While headline inflation during April-December at 5.2% was lower than during the same period last fiscal, core inflation at 5.9% was higher. As input cost increases are yet to be fully passed on to the end-consumer, the pressure on core inflation will continue in the coming fiscal as input costs continue to rise. During the first nine months of current fiscal, urban inflation at 5.5% was 50 basis points (bps) higher than rural inflation. The urban poor (bottom 20%) faced the highest inflation, at 5.6%. This is because fuel, with the highest inflation, has a larger share in consumption for the bottom 20% than other income classes in urban areas.

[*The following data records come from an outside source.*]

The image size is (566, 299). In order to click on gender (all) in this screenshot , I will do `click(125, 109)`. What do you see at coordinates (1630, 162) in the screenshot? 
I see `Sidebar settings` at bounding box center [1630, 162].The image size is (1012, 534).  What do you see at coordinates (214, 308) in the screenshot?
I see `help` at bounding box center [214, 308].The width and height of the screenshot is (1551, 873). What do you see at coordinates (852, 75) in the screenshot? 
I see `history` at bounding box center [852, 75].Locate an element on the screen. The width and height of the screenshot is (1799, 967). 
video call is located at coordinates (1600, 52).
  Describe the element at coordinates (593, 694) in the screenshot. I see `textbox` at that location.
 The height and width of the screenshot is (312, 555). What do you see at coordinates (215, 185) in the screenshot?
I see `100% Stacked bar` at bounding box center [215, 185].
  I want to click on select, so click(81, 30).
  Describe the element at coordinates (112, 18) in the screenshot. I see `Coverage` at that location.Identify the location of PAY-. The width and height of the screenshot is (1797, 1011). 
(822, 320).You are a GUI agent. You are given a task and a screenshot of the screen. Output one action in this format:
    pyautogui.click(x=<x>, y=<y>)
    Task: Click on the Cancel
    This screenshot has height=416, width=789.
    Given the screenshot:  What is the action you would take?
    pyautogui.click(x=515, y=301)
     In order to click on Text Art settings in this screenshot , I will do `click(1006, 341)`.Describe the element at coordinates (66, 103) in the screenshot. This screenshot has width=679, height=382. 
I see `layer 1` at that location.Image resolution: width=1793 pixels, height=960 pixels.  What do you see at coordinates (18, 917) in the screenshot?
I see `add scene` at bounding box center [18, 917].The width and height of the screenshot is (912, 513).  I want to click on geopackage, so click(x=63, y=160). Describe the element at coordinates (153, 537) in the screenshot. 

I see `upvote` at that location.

Meanwhile, inflation for producers – measured by the Wholesale Price Index (WPI) – has been in double digits this fiscal and scaled a record high in November, led by the low base of fiscal 2021 and sharp increase in commodity prices.

 

We expect CPI inflation to moderate to 5% in fiscal 2023 as global commodity prices soften and the reduction in excise duty on petroleum products tempers fuel inflation. That said, this would be the third consecutive year with inflation above 4%. The inflation outlook is still subject to uncertainty. As seen in the current fiscal, unpredictable movements in food can sway the overall inflation reading. In particular, vegetables, with 6% weight in consumer basket, is notorious for volatile price movements, being subject to unseasonal rain patterns. Pass-through of broad-based input-cost increases to retail prices continues and can gain pace as demand improves. Elevated inflation has also led to a rise in household inflation expectations, which remain above pre-pandemic rates. Further increase in prices can raise inflation expectations, adding to the persistence of elevated inflation. Another factor to watchout for is supply disruption. In this fiscal, supply disruptions have risen significantly on account of the uneven nature of global recovery and sporadic lockdowns globally. Broadening global recovery and easing Covid-19 restrictions should address supply bottlenecks going forward. However, any large Covid-19 waves that disrupt recovery and bring back restrictions can again put pressure on global supply chains. This is especially relevant for China – the global manufacturing powerhouse – which continues to follow a zero-Covid policy and implement strict restrictions.